# THE TASK
Reproduce verbatim the line in which "How do I perform: Click the green NEW badge?" occurs, together with each line that follows it to the end of the listing, and nothing more.

# DATA RECORDS
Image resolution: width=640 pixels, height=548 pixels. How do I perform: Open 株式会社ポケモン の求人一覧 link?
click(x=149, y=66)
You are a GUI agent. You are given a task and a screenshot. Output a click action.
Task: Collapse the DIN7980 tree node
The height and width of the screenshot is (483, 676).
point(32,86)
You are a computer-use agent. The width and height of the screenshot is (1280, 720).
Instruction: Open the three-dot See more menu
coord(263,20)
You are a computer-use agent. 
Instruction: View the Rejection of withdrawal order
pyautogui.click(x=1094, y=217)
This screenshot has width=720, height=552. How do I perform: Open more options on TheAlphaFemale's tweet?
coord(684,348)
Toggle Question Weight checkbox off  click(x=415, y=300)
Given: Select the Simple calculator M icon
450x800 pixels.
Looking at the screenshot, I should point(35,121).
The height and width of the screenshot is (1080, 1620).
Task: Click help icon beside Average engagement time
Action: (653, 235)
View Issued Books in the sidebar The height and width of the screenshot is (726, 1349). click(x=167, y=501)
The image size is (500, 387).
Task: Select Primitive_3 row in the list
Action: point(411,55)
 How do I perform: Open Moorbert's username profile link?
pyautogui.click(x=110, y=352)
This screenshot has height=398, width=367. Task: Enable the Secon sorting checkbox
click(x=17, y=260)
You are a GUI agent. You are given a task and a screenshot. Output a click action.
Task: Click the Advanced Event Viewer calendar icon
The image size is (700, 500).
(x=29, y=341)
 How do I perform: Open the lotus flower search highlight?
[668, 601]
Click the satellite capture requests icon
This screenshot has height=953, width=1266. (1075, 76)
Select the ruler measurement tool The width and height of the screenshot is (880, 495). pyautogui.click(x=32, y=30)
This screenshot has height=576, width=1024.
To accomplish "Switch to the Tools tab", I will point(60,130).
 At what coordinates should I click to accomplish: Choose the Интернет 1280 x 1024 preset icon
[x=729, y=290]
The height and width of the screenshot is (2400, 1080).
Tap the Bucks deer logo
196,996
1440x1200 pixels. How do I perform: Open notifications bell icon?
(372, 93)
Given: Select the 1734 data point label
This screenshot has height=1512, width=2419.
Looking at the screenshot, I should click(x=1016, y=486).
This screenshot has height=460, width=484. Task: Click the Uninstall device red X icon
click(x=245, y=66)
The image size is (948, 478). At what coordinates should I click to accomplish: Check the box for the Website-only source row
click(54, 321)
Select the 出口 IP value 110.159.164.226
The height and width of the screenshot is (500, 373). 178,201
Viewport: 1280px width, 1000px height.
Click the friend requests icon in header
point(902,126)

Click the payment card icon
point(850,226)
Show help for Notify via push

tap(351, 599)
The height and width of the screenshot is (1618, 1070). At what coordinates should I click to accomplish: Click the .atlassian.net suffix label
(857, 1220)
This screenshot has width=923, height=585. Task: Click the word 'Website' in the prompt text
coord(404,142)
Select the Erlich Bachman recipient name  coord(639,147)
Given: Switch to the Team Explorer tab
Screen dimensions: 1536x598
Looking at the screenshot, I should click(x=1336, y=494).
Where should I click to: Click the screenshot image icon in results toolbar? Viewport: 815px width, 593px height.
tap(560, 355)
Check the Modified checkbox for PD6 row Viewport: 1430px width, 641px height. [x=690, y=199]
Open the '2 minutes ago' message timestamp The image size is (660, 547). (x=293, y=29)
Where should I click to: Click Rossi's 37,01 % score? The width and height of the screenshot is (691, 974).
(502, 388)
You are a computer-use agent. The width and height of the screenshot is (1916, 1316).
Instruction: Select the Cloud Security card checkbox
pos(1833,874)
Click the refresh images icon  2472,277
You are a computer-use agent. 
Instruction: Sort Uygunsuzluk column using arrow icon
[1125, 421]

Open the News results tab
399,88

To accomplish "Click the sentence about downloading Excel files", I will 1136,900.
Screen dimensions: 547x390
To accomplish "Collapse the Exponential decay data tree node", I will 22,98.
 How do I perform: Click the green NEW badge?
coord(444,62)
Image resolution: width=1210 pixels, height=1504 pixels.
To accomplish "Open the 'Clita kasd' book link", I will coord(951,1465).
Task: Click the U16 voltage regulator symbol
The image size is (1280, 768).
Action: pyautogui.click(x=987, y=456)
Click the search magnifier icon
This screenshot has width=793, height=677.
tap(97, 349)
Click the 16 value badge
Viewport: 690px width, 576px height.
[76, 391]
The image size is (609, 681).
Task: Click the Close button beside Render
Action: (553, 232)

# ANSWER SECTION
 How do I perform: Click the green NEW badge?
coord(444,62)
Image resolution: width=1210 pixels, height=1504 pixels.
To accomplish "Open the 'Clita kasd' book link", I will coord(951,1465).
Task: Click the U16 voltage regulator symbol
The image size is (1280, 768).
Action: pyautogui.click(x=987, y=456)
Click the search magnifier icon
This screenshot has width=793, height=677.
tap(97, 349)
Click the 16 value badge
Viewport: 690px width, 576px height.
[76, 391]
The image size is (609, 681).
Task: Click the Close button beside Render
Action: (553, 232)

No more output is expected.